### SOURCE DATA
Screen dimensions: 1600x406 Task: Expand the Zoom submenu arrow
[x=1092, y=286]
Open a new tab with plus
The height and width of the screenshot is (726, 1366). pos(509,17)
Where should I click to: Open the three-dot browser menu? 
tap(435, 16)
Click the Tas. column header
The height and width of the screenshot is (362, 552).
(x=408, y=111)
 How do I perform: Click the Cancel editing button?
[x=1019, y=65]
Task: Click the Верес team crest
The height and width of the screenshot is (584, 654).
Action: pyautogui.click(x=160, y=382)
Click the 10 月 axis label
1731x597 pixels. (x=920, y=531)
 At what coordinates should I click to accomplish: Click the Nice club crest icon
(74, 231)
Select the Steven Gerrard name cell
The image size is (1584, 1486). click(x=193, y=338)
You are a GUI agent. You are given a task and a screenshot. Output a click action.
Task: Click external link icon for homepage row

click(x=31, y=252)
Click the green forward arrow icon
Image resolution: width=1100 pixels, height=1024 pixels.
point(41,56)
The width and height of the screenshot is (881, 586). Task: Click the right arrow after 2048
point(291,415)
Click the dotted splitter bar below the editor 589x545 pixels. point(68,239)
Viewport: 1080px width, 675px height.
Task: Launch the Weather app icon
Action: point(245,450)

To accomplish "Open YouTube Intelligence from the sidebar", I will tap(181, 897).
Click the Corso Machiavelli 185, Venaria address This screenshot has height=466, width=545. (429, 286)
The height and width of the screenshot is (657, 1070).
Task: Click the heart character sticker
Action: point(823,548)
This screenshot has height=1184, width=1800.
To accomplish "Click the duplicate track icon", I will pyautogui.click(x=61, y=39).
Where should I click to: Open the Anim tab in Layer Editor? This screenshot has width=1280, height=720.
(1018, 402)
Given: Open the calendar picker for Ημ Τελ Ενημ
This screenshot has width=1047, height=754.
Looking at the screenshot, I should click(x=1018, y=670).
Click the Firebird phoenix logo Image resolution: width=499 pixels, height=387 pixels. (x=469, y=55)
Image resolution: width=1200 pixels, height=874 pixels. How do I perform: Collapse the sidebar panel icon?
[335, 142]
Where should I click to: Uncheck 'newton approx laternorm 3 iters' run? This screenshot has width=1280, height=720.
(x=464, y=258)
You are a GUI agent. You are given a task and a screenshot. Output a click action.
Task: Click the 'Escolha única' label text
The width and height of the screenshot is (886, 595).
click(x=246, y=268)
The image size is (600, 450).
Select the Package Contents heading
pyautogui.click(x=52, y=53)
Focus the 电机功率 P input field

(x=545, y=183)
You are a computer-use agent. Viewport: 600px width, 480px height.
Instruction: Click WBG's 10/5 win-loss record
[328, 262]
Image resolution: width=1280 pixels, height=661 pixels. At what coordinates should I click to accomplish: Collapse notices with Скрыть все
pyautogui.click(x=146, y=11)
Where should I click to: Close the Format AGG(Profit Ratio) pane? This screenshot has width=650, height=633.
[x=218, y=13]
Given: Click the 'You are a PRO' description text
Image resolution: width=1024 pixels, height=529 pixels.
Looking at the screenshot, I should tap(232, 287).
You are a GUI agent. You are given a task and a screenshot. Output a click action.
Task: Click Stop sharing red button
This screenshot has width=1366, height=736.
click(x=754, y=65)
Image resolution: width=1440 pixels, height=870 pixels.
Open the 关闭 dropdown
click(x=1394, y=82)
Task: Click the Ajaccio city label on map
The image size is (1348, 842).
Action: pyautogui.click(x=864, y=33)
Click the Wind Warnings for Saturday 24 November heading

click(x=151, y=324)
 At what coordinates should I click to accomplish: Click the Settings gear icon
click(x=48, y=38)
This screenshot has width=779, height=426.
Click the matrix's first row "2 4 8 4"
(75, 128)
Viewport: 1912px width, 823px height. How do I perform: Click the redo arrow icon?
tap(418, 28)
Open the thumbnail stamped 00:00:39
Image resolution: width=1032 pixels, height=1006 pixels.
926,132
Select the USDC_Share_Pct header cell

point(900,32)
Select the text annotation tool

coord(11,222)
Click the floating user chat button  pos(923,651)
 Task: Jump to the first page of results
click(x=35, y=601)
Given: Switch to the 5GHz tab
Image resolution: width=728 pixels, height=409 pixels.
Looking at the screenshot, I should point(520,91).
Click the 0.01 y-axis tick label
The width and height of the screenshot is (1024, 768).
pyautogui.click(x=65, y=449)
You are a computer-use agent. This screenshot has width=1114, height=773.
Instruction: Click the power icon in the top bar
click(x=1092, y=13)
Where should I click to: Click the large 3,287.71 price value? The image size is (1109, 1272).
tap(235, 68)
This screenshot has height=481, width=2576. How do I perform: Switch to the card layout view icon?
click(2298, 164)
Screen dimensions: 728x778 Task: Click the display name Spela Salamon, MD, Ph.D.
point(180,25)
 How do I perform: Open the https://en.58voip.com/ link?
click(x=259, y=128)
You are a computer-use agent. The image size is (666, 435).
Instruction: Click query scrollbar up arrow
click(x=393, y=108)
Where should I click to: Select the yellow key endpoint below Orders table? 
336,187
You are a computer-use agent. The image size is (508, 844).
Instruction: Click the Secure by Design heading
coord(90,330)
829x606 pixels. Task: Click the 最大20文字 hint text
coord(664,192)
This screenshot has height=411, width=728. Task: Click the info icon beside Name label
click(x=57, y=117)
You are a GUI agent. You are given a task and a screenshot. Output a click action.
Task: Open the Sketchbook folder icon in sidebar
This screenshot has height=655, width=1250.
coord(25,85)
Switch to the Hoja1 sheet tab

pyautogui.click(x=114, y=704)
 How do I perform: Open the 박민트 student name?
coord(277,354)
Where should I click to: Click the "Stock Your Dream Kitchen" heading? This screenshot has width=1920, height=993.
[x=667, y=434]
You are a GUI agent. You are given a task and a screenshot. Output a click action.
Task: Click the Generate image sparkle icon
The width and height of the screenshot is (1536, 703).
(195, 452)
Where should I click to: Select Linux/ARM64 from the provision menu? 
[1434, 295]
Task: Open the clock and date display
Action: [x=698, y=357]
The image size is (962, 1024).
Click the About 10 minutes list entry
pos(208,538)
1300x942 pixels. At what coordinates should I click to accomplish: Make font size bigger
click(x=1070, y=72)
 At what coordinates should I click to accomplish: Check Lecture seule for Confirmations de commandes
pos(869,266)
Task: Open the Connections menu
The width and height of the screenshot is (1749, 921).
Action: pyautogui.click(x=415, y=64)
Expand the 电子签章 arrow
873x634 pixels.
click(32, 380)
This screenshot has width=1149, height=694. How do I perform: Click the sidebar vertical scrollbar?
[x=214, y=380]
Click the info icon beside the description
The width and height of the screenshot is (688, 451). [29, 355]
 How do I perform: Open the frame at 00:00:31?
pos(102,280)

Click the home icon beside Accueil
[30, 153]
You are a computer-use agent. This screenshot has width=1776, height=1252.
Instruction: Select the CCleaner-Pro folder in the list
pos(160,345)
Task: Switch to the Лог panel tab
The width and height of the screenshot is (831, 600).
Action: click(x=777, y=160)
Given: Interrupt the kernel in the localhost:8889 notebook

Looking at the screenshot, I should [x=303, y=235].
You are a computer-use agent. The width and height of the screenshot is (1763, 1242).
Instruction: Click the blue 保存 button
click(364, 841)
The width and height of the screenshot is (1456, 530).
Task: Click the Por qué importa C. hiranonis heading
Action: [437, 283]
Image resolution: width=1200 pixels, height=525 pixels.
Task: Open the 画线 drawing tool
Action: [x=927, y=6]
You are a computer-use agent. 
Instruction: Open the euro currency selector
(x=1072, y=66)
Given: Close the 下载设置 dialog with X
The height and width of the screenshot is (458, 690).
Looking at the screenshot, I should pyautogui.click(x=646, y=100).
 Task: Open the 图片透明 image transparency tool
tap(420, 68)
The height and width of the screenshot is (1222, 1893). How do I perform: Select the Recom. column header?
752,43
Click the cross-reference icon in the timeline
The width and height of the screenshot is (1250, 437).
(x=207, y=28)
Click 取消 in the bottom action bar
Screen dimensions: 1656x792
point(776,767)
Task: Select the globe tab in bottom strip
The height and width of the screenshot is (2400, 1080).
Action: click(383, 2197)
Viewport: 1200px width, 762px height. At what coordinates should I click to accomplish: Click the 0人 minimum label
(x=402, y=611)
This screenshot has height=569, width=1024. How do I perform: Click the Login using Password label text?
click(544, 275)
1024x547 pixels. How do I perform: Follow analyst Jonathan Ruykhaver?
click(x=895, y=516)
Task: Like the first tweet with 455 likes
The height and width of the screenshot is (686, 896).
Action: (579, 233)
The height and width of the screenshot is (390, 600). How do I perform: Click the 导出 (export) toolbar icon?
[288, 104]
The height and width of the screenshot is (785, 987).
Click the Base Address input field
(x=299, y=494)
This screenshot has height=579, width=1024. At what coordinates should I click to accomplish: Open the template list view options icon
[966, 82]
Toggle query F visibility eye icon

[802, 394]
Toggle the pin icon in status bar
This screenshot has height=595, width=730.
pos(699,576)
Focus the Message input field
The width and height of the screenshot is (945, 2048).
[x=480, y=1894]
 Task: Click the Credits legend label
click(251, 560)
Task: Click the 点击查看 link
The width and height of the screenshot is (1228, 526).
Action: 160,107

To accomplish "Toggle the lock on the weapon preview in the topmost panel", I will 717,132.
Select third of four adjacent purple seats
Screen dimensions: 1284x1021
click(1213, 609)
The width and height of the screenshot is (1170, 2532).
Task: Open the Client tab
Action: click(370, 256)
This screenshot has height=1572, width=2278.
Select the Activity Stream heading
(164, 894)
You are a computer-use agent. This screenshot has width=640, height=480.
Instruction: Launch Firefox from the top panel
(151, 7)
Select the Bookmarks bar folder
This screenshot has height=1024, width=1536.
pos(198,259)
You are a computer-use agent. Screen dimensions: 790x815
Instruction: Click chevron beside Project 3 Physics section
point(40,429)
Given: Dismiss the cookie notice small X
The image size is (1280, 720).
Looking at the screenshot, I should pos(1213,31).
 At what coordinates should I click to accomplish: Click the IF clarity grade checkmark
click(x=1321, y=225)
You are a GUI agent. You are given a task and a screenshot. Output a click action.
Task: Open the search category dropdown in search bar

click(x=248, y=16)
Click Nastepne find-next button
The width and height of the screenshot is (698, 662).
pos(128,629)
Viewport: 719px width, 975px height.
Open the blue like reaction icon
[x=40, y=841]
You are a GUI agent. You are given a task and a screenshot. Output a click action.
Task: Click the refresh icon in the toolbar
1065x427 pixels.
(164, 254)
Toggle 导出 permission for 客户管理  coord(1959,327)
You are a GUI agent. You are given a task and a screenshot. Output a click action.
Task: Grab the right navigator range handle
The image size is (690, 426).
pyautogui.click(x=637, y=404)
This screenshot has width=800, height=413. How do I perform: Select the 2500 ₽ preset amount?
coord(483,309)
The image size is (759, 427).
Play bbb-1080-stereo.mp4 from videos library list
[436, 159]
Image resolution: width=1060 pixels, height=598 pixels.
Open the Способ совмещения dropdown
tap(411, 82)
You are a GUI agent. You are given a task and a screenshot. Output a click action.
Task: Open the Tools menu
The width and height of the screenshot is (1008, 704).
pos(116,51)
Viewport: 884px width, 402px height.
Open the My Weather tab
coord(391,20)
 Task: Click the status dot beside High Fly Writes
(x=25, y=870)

### WORK INSTRUCTIONS
Look for "Task: Open the search" in the records. Write out its line and every later line through the end exactly, with nothing more.

### EXERCISE SOLUTION
Task: Open the search category dropdown in search bar

click(x=248, y=16)
Click Nastepne find-next button
The width and height of the screenshot is (698, 662).
pos(128,629)
Viewport: 719px width, 975px height.
Open the blue like reaction icon
[x=40, y=841]
You are a GUI agent. You are given a task and a screenshot. Output a click action.
Task: Click the refresh icon in the toolbar
1065x427 pixels.
(164, 254)
Toggle 导出 permission for 客户管理  coord(1959,327)
You are a GUI agent. You are given a task and a screenshot. Output a click action.
Task: Grab the right navigator range handle
The image size is (690, 426).
pyautogui.click(x=637, y=404)
This screenshot has width=800, height=413. How do I perform: Select the 2500 ₽ preset amount?
coord(483,309)
The image size is (759, 427).
Play bbb-1080-stereo.mp4 from videos library list
[436, 159]
Image resolution: width=1060 pixels, height=598 pixels.
Open the Способ совмещения dropdown
tap(411, 82)
You are a GUI agent. You are given a task and a screenshot. Output a click action.
Task: Open the Tools menu
The width and height of the screenshot is (1008, 704).
pos(116,51)
Viewport: 884px width, 402px height.
Open the My Weather tab
coord(391,20)
 Task: Click the status dot beside High Fly Writes
(x=25, y=870)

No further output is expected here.